***** Available data

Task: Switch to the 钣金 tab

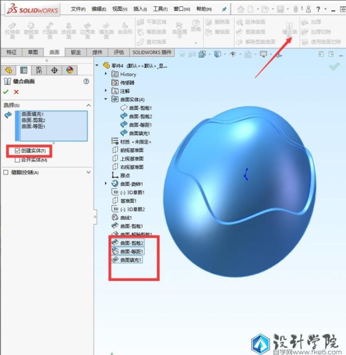Action: click(x=75, y=52)
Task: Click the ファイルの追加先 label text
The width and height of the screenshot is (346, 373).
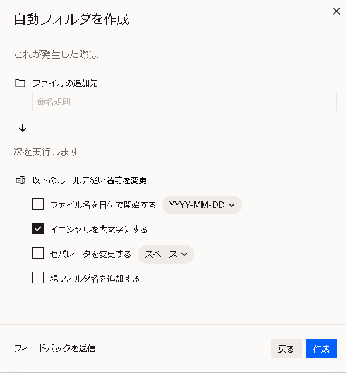Action: pos(65,83)
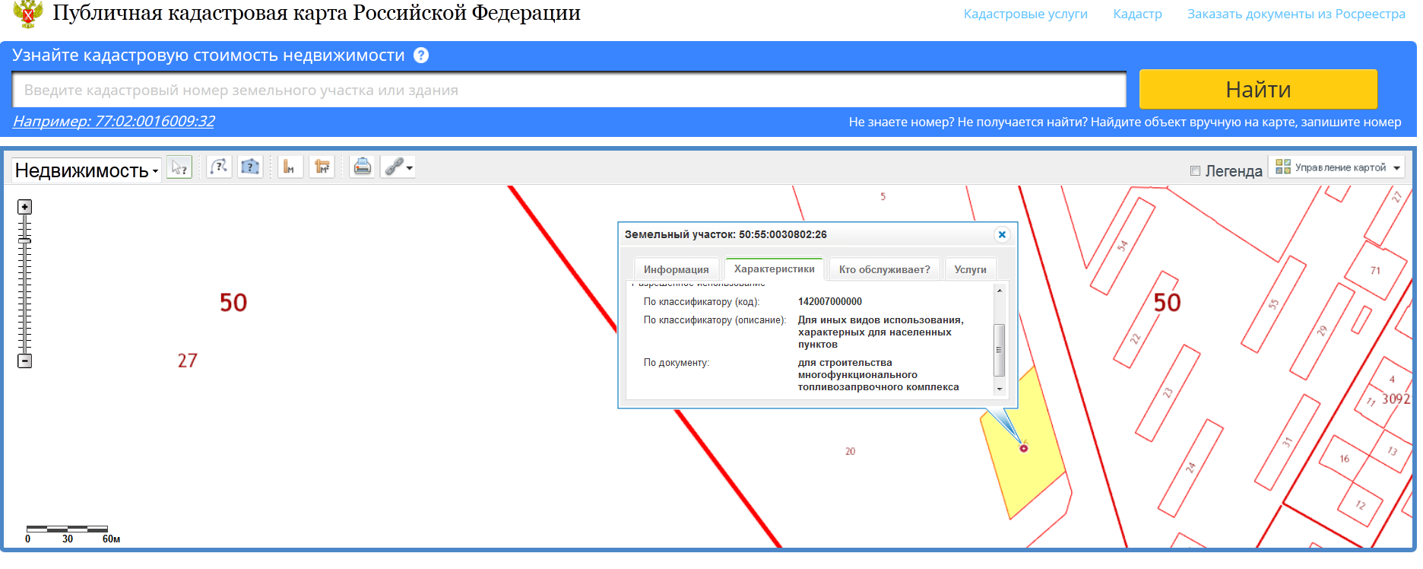Viewport: 1423px width, 569px height.
Task: Choose the polygon area query tool
Action: (x=250, y=167)
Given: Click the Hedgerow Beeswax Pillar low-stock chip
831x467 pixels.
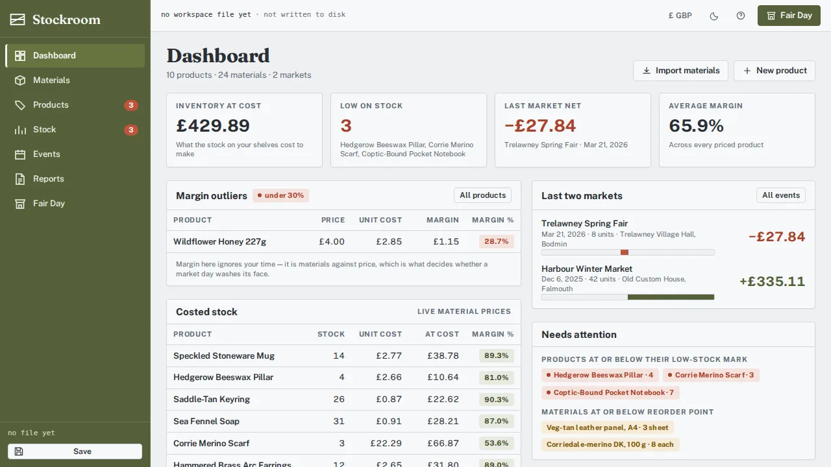Looking at the screenshot, I should click(x=600, y=375).
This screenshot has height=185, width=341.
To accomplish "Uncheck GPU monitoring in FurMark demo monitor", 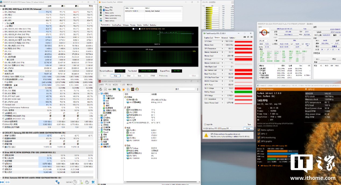I will (259, 137).
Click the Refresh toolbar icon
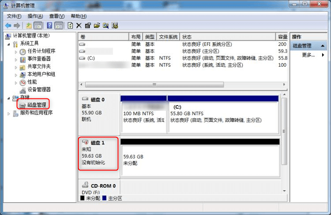Screen dimensions: 331x215 (70, 26)
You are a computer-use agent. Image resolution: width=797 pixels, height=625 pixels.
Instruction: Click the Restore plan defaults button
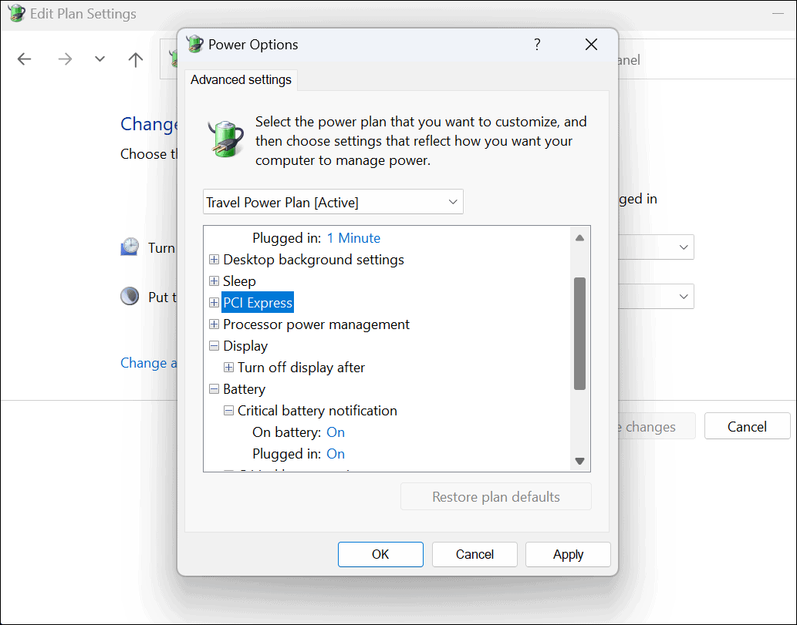tap(495, 496)
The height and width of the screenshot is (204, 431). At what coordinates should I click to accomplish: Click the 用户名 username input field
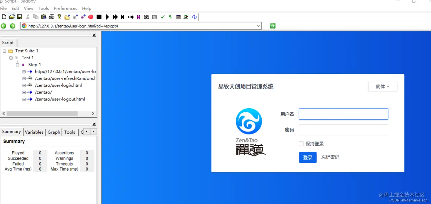tap(343, 114)
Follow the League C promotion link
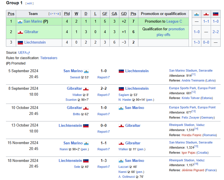The width and height of the screenshot is (224, 180). tap(174, 22)
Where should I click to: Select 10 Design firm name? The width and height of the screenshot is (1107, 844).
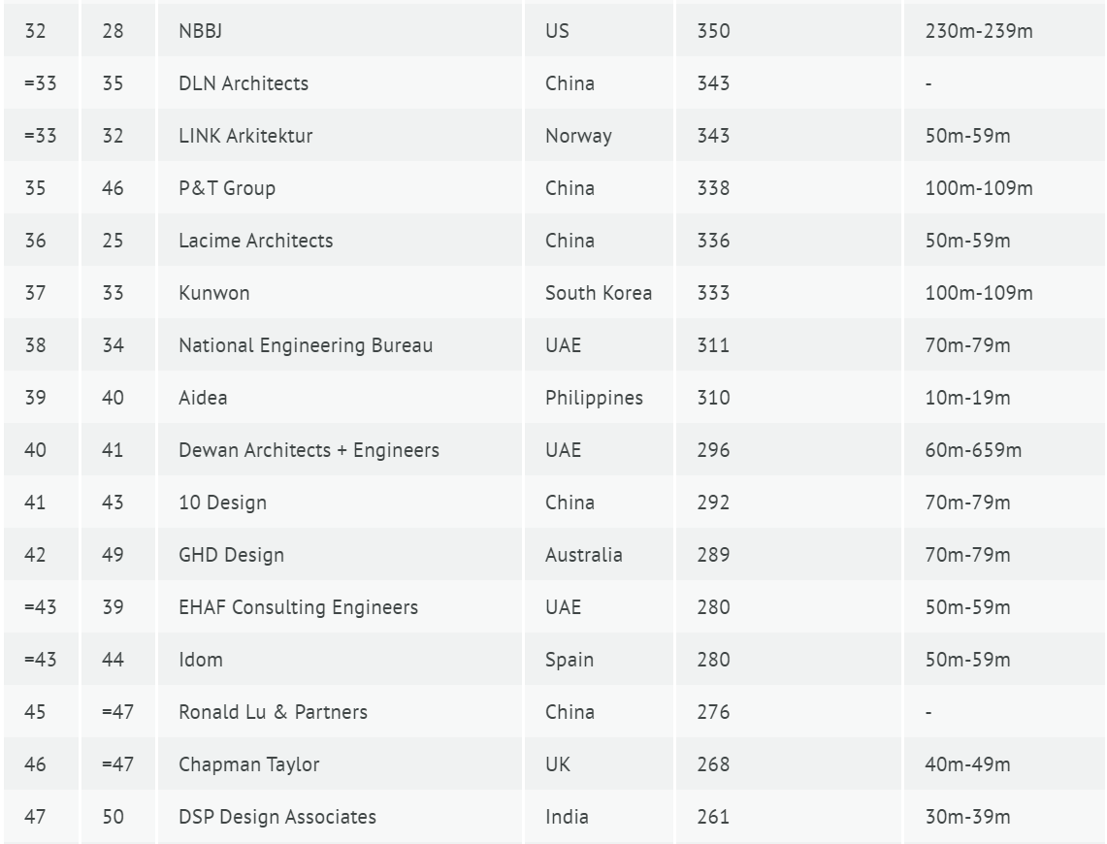click(x=222, y=503)
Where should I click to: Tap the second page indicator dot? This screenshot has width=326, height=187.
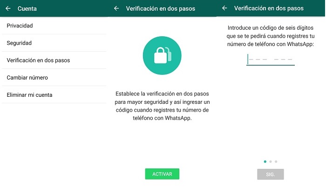[271, 161]
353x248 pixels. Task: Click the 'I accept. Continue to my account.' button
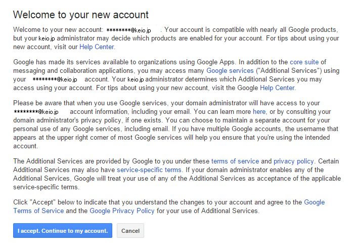(x=63, y=231)
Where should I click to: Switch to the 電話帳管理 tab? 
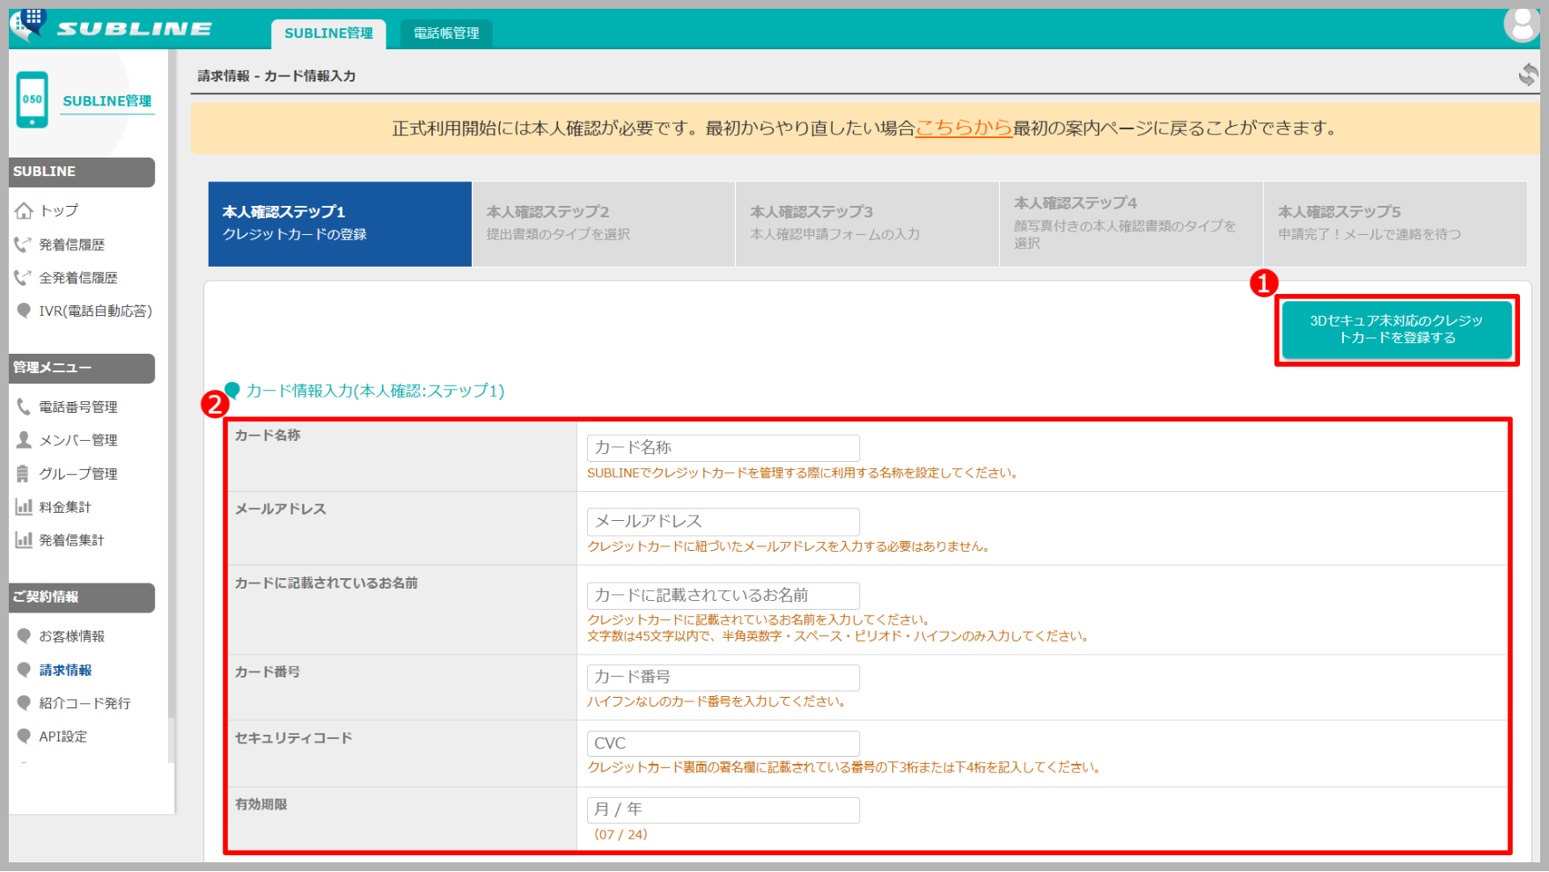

**********

What to work on -> The output should hold only the lines from the one containing "Click the Refresh toolbar icon" through the last line of the listing, reproduced exactly, pictures omitted.

Exercise output ->
Click the Refresh toolbar icon
Screen dimensions: 331x215 (70, 26)
You are a computer-use agent. Image resolution: width=797 pixels, height=625 pixels.
Instruction: Click the Restore plan defaults button
tap(495, 496)
The height and width of the screenshot is (204, 431). At what coordinates should I click to accomplish: Click the 用户名 username input field
tap(343, 114)
Follow the League C promotion link
The width and height of the screenshot is (224, 180). tap(174, 22)
Where should I click to: Select 10 Design firm name? The width and height of the screenshot is (1107, 844).
click(x=222, y=503)
Where should I click to: Tap the second page indicator dot? This screenshot has width=326, height=187.
[271, 161]
353x248 pixels. Task: Click the 'I accept. Continue to my account.' button
(x=63, y=231)
Where should I click to: Switch to the 電話帳管理 tab? 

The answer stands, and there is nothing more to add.